▶ Your objective
No line before the one containing "Task: Click info" is to be output; retype exactly that line and all lines that follow it to the end of the records.
*** Working data Section Begins ***
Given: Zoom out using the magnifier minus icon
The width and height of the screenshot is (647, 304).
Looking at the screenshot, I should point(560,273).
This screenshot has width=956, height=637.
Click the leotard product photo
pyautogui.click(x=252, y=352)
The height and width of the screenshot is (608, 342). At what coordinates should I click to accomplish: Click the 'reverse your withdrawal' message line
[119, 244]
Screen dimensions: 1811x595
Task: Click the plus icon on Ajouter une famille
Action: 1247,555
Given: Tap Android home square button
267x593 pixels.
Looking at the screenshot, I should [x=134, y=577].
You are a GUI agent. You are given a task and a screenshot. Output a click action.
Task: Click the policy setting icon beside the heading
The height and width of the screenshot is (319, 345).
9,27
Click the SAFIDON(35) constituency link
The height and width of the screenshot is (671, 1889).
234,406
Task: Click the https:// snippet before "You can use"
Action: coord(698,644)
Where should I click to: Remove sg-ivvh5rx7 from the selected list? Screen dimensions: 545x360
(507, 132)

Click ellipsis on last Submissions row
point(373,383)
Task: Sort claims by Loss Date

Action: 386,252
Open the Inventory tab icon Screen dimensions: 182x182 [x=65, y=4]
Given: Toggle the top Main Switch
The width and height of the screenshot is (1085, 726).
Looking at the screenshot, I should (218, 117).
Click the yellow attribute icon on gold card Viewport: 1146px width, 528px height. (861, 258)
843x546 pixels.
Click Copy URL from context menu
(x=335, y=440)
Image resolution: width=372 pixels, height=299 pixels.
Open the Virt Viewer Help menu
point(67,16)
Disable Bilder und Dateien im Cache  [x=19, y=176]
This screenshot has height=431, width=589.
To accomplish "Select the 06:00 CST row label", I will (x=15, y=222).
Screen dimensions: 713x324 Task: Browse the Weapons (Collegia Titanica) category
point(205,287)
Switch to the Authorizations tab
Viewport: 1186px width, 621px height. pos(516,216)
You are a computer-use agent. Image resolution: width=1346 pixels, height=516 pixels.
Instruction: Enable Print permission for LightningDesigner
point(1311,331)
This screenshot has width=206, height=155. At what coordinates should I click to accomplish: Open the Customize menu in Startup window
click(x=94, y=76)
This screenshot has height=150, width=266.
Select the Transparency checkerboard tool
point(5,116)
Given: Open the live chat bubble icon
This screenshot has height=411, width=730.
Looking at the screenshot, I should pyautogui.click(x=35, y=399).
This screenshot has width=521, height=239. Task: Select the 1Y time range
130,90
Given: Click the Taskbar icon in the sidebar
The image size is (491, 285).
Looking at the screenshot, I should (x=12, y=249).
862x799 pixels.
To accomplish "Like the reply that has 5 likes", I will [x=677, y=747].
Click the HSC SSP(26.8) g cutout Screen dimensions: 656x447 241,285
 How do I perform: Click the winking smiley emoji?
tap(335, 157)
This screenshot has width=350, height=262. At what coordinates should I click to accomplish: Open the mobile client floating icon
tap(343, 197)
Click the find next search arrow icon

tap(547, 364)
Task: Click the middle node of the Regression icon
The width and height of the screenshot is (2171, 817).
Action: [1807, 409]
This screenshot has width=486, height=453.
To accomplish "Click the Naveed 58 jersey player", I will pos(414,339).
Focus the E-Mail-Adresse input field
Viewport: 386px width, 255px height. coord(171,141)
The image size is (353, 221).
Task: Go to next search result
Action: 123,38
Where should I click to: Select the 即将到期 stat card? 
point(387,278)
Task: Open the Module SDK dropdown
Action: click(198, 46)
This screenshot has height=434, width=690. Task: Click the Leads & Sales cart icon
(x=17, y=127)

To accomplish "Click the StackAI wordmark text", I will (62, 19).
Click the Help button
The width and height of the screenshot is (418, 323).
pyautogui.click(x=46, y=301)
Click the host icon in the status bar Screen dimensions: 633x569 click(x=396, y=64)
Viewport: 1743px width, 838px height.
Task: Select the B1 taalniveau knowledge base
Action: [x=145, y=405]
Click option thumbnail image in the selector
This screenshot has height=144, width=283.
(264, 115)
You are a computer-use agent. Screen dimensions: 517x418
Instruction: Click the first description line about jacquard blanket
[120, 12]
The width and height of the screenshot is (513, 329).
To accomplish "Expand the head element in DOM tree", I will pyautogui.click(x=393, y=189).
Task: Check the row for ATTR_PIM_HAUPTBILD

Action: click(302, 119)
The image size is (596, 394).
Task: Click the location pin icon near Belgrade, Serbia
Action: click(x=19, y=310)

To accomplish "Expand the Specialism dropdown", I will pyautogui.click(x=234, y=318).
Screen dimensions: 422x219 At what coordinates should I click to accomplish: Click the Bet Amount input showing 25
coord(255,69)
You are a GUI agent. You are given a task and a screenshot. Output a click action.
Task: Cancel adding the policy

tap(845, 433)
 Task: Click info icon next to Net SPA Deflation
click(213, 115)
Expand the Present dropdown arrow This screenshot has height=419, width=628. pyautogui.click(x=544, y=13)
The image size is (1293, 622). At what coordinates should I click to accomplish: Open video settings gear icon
*** Working data Section Ends ***
▶ Exercise result
 Task: Click info icon next to Net SPA Deflation
click(213, 115)
Expand the Present dropdown arrow This screenshot has height=419, width=628. pyautogui.click(x=544, y=13)
The image size is (1293, 622). At what coordinates should I click to accomplish: Open video settings gear icon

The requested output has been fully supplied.